- _Vos consignes_
A: Recopiez le passage de l'entretien sur le tie-break qui va de « Si je vous dis » à « l’US Open ? », ces deux passages compris.
B: D'après l'entretien sur le tie-break, les affirmations suivantes sont-elles exactes ? Répondez par oui ou non et citez les mots du texte qui le montrent.
(i) Laurent Vergne travaille pour Eurosport.fr depuis 2003.
(ii) Laurent Vergne voit le tie-break comme une loterie.
(iii) Laurent Vergne est favorable au tie-break décisif dans tous les tournois du Grand Chelem.
C: Selon l'entretien sur le tie-break, quelle particularité ont les matchs de l'US Open ?

- _Texte à lire_
■ ■ ■ ■

Laurent Vergne officie à Eurosport.fr depuis 2003, un média pour lequel il a notamment couvert différents tournois du Grand Chelem. Pour nous, il revient sur quelques souvenirs liés au tie-break, et donne son avis sur l’évolution du tennis moderne.
Si je vous dis « tie-break », ça vous évoque quoi ?
Là, tout de suite, je pense à l’US Open, et à cette particularité qu’ont les matchs de ce tournoi de s’achever par un tie-break au 5e set. À mon sens, les tie-breaks les plus mémorables sont les tie-breaks décisifs (dans la dernière manche, donc). Et puis c’est un exercice très particulier, certainement beaucoup moins aléatoire qu’on ne peut le penser. Je ne pense pas que ce soit une loterie, comme j’ai pu l’entendre parfois.
Ça veut dire que vous êtes favorable au tie-break au 5e set à l’US Open ?
Totalement. Je suis même favorable au tie-break décisif dans tous les tournois du Grand Chelem. Aujourd’hui, le vrai drame, c’est qu’il n’y a quasiment plus de matchs en 5 sets (ne subsistent que les quatre Grands Chelem et la Coupe Davis, mais pour combien de temps? NDLR) si l’on compare avec les années précédentes. Personnellement, je suis pour le rallongement des matchs hors tournois du Grand Chelem, comme les finales de Masters 1000 par exemple, et pour le tie-break décisif. Le tie-break au 5e set, de par sa dramaturgie, c’est la conclusion parfaite d’un match.

■ ■ ■ ■

- _Données fournies_
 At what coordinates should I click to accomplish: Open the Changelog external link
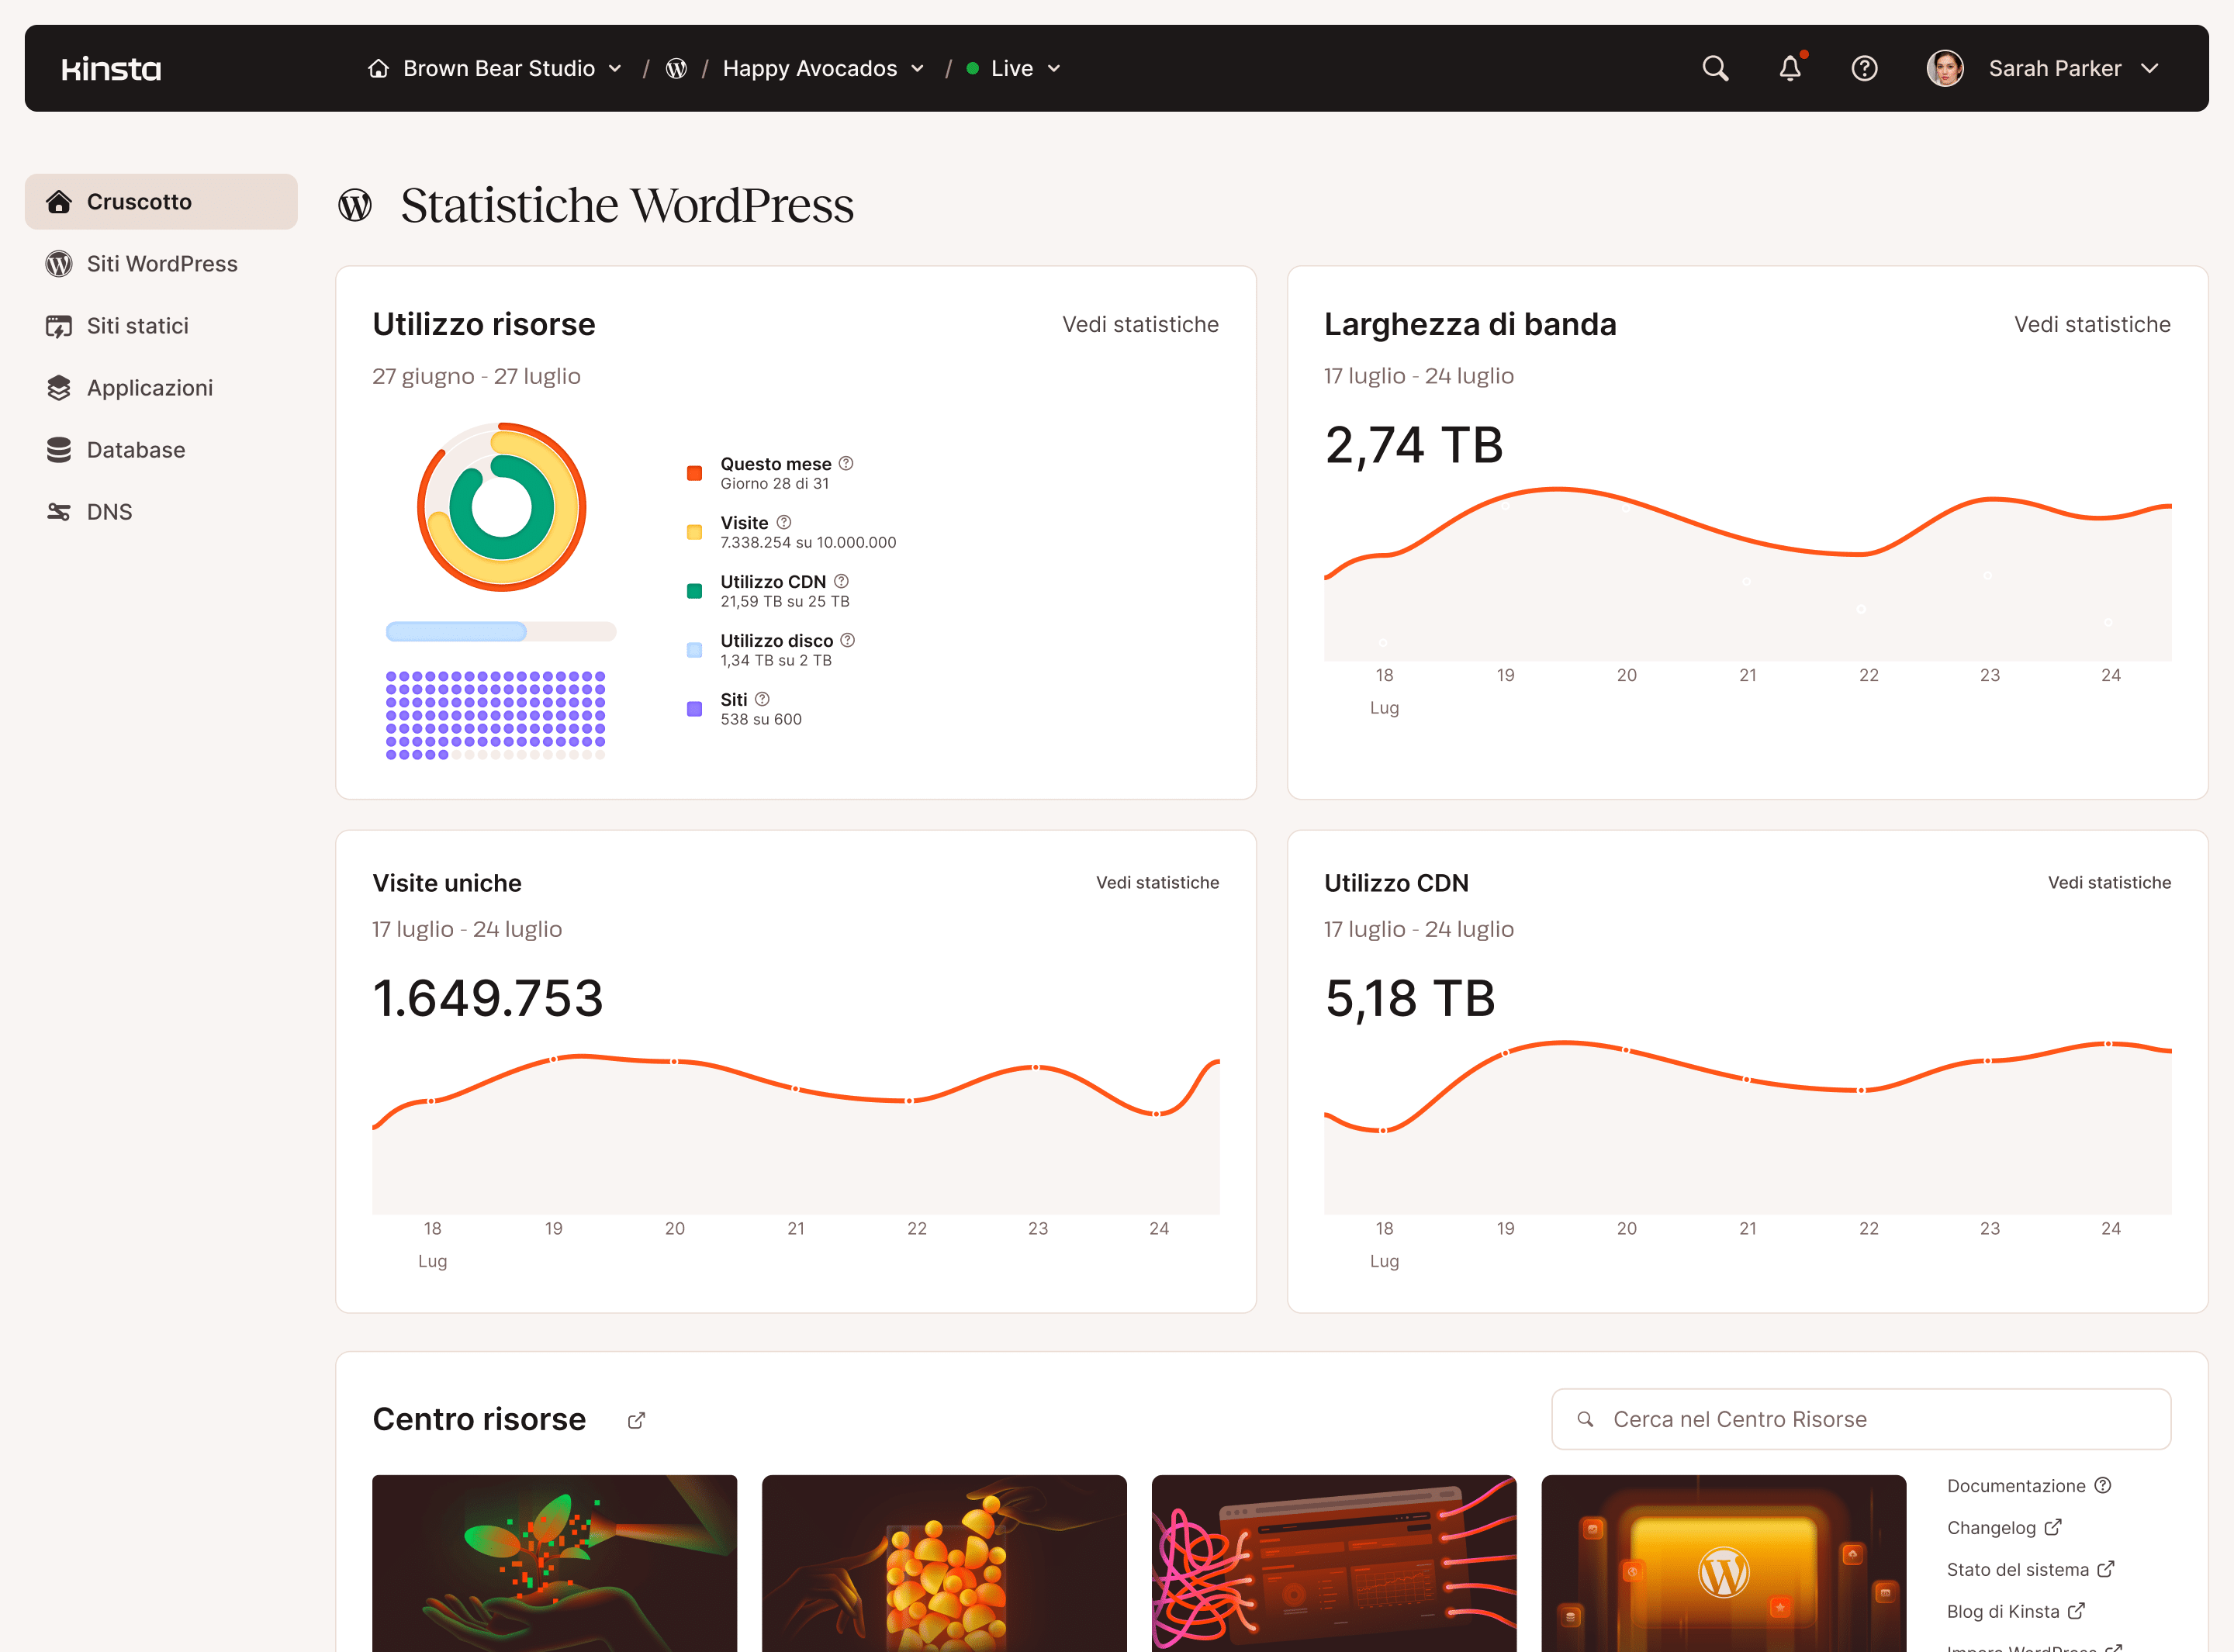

■ ■ ■ ■

- _Corrigé détaillé_
A:
Si je vous dis « tie-break », ça vous évoque quoi ?
Là, tout de suite, je pense à l’US Open, et à cette particularité qu’ont les matchs de ce tournoi de s’achever par un tie-break au 5e set. À mon sens, les tie-breaks les plus mémorables sont les tie-breaks décisifs (dans la dernière manche, donc). Et puis c’est un exercice très particulier, certainement beaucoup moins aléatoire qu’on ne peut le penser. Je ne pense pas que ce soit une loterie, comme j’ai pu l’entendre parfois.
Ça veut dire que vous êtes favorable au tie-break au 5e set à l’US Open ?

B:
(i) Oui : « Laurent Vergne officie à Eurosport.fr depuis 2003 ».
(ii) Non : « Je ne pense pas que ce soit une loterie ».
(iii) Oui : « Je suis même favorable au tie-break décisif dans tous les tournois du Grand Chelem. »

C: Ils s'achèvent par un tie-break au 5e set.